Instruction:
In the commentary below on the 2009 assault, what did the PR machines behind both singers try to do first?

Document passage:
And you know what? She’s right.

It isn’t any of our business.

Following the infamous 2009 assault that left “Robyn F.” with a battered face — as well as Chris Brown in a sea of trouble/bad tattoos and gossip rags with a 24-hour “news” cycle of endless speculation — media outlets & journalists took it upon themselves to turn the two young musicians into a parable of relationships gone awry.

University students, activists, celebutantes, and any blogger worth half her weight in salt followed suit, mutating an awfully sad but basically private incident into the poster discussion for domestic violence at large. The PR machines behind both singers were collusive — trying first to whitewash the situation, before realizing that leaving it on constant spin was probably more profitable. The amount of literature that exists on the subject online alone is enough to fill a graduate program’s entire workload — and that’s excluding the unfathomable amount of user bloviating and bickering. Brown was quickly demonized & dismissed (howls for his head emanated from both the shallows and depths of the Internet alike); Rihanna was turned into a superficial portrayal of a victim and pitied (never acknowledged for those aspects of her that were strong and not victim-like); and never was a genuine dialogue about the sorts of conditions that lead people to act & react violently — or what such violence can do to either person psychologically — seriously engaged.

Extracted information:
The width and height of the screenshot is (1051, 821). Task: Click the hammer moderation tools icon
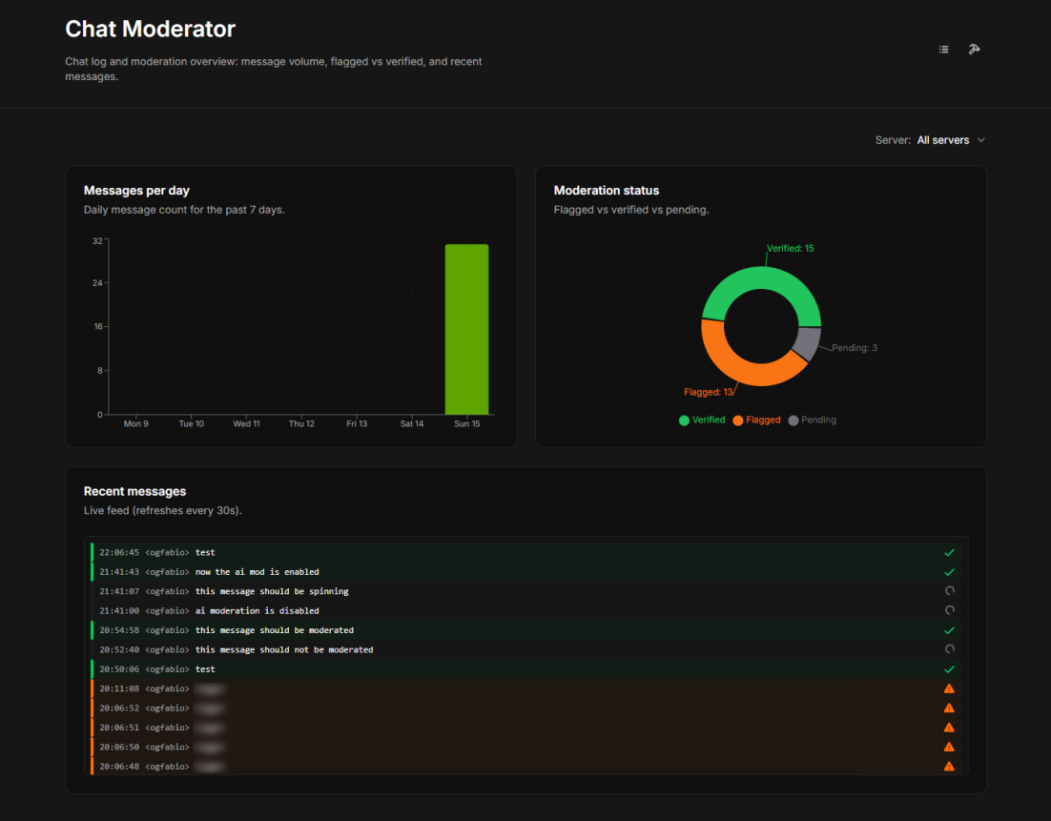click(x=974, y=49)
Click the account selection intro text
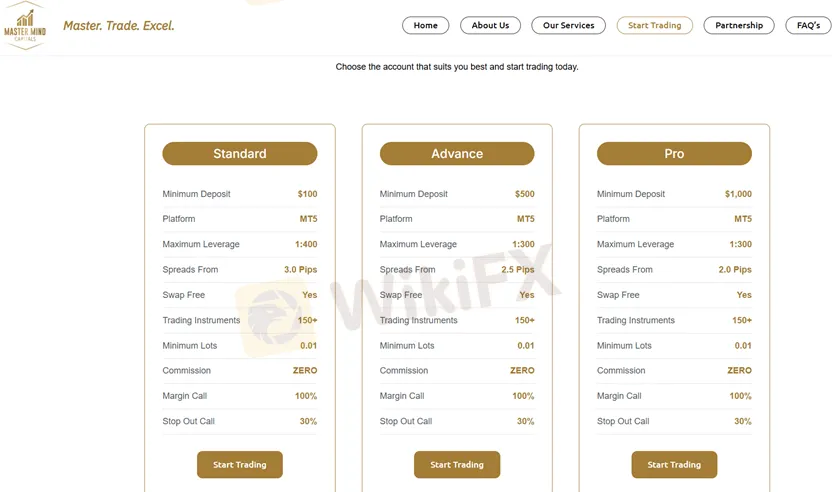832x492 pixels. tap(457, 67)
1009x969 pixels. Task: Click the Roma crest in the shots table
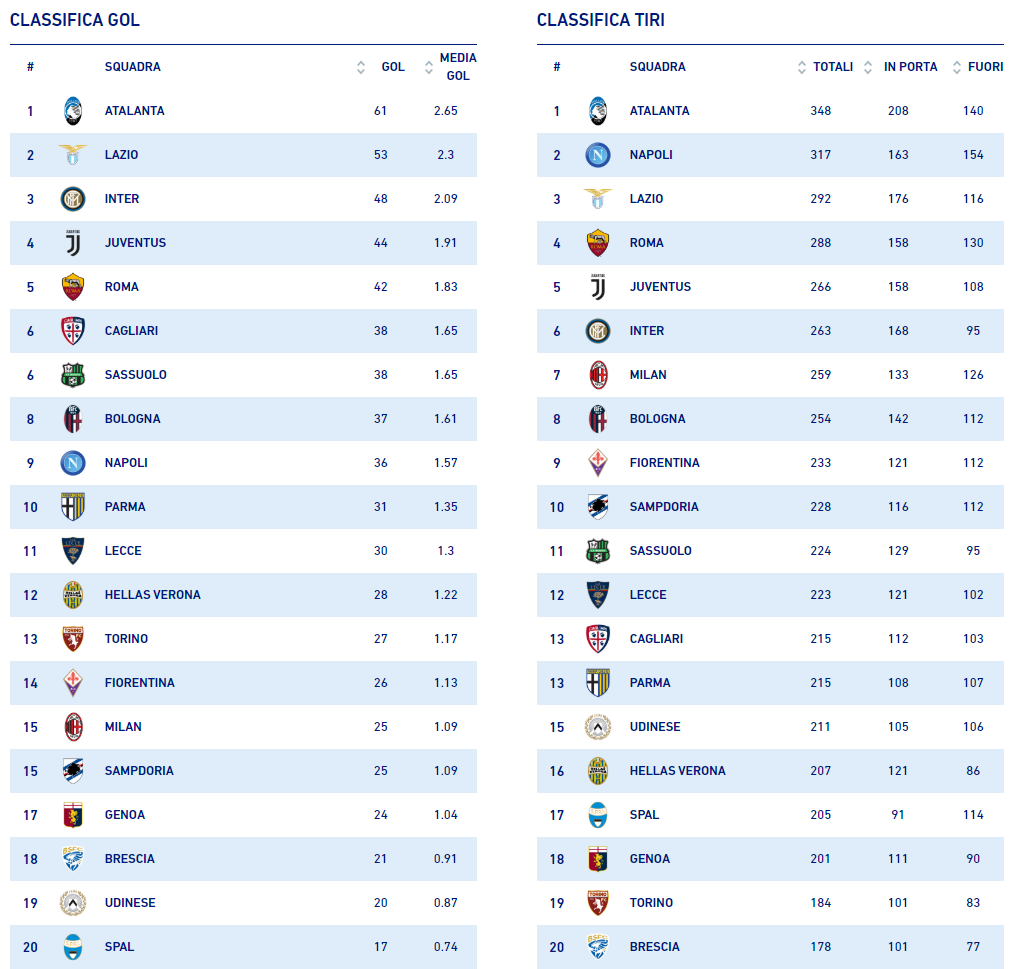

Worked solution:
They tried to whitewash the situation.